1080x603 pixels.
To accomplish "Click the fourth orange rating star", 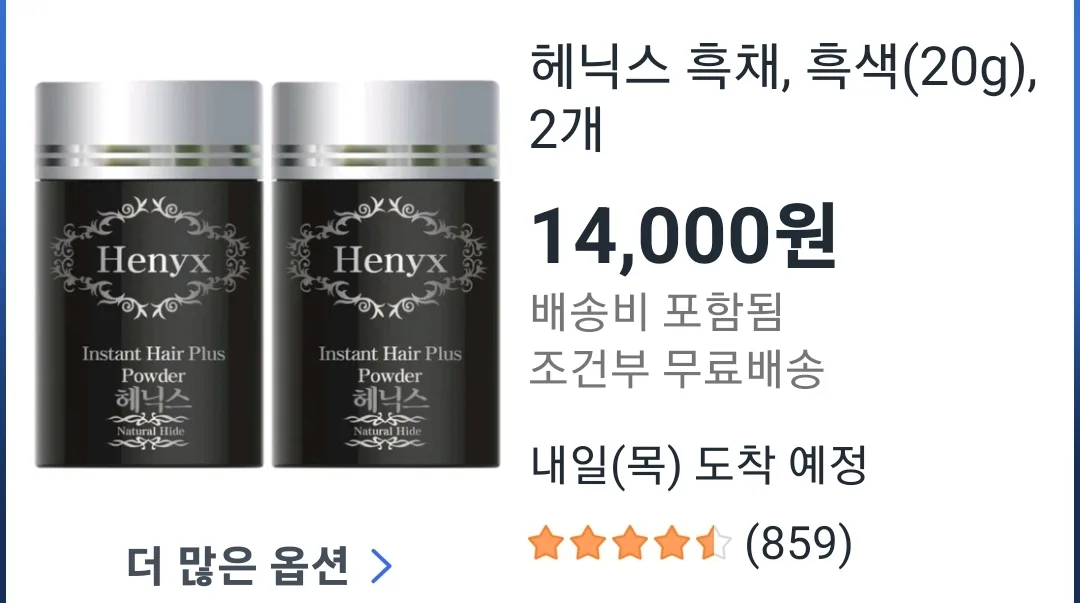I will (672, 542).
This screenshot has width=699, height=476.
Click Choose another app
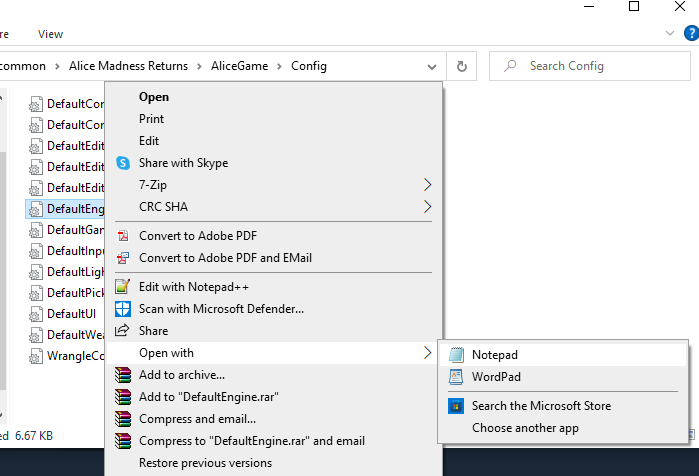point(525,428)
•••
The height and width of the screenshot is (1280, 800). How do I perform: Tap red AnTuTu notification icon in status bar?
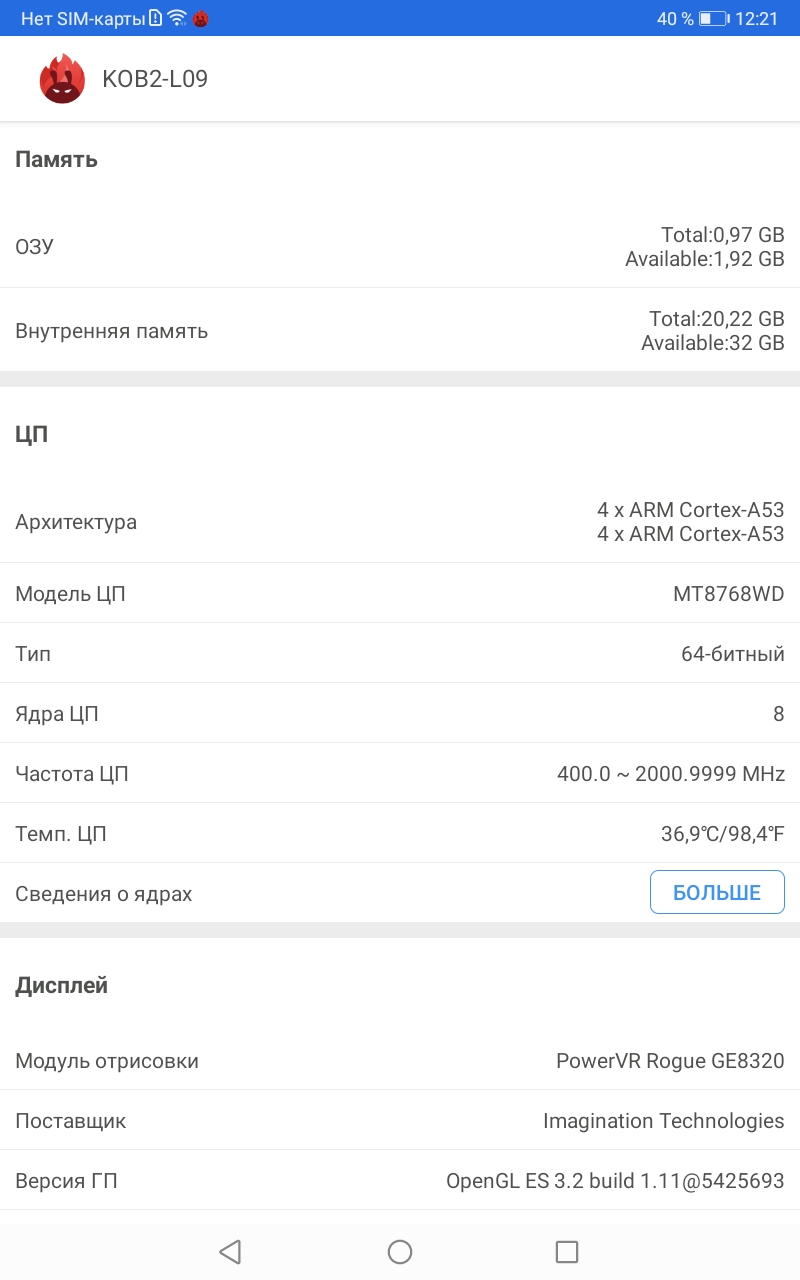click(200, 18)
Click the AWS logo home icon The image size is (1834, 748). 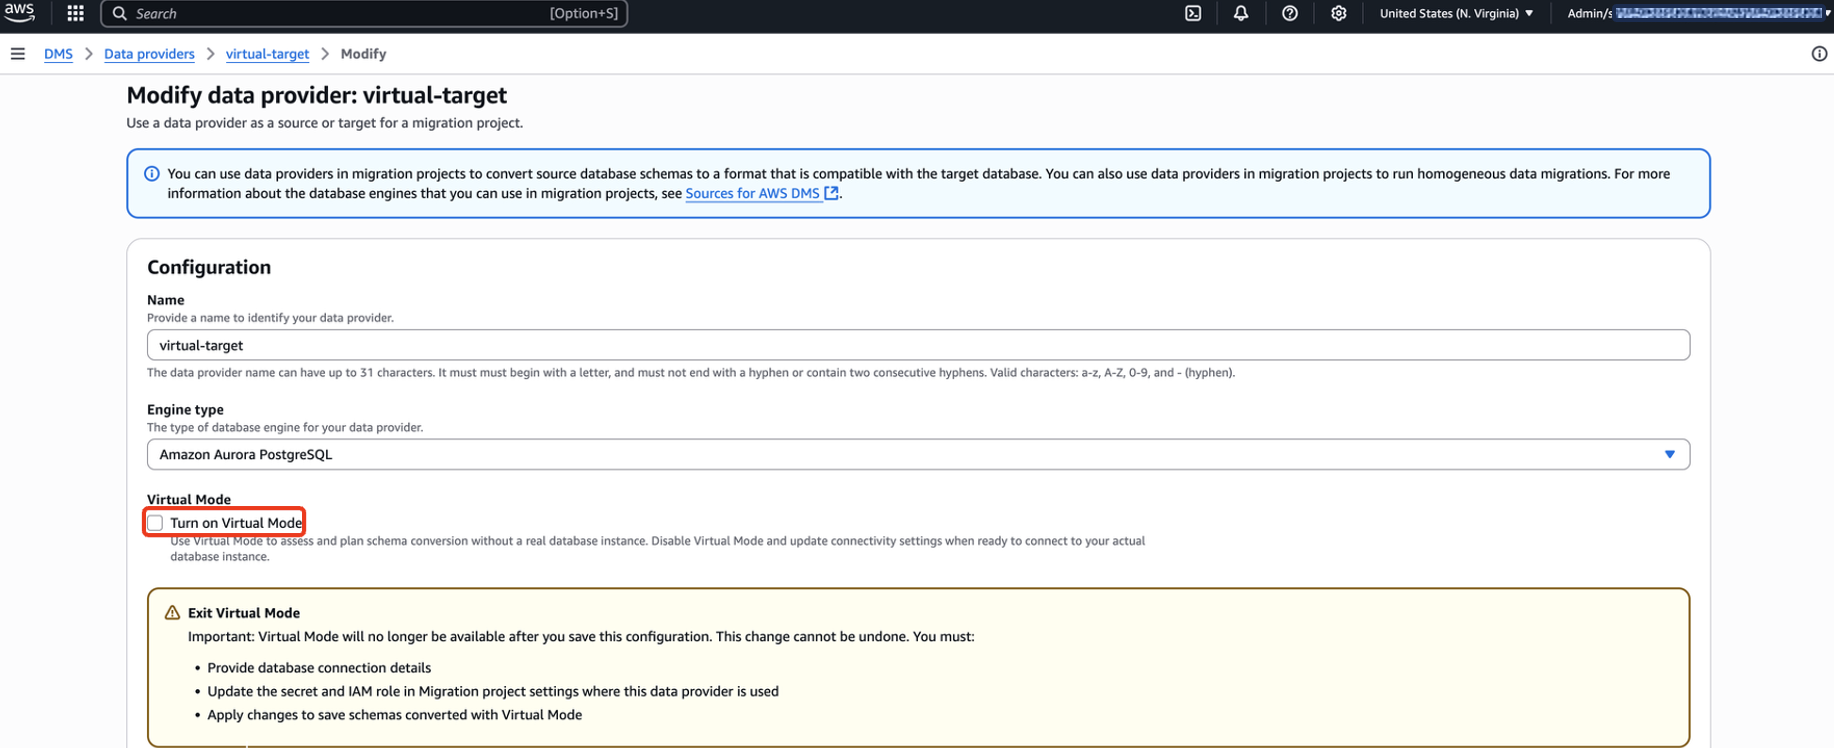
•••
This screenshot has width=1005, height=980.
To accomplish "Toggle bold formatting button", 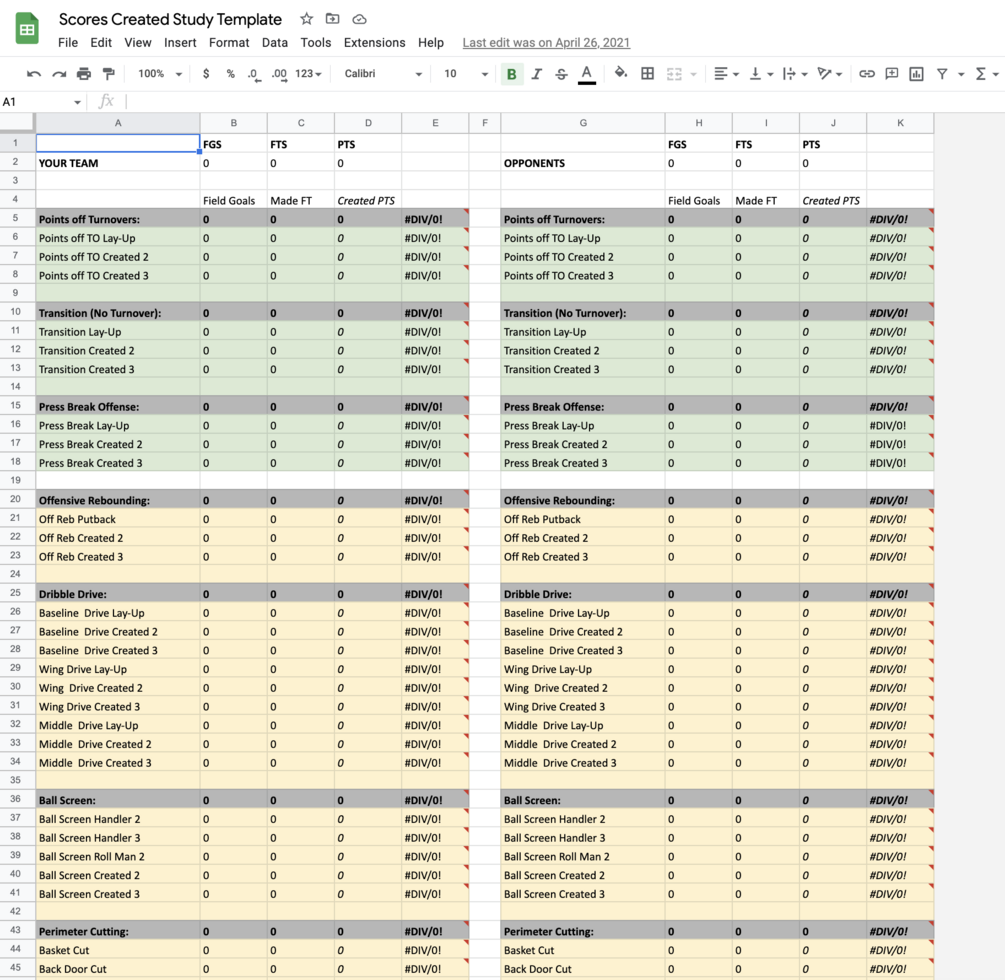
•••
* Task item
From the records above, return each line where "This" occurs.

* Result
This screenshot has width=699, height=476.
This screenshot has width=1005, height=980.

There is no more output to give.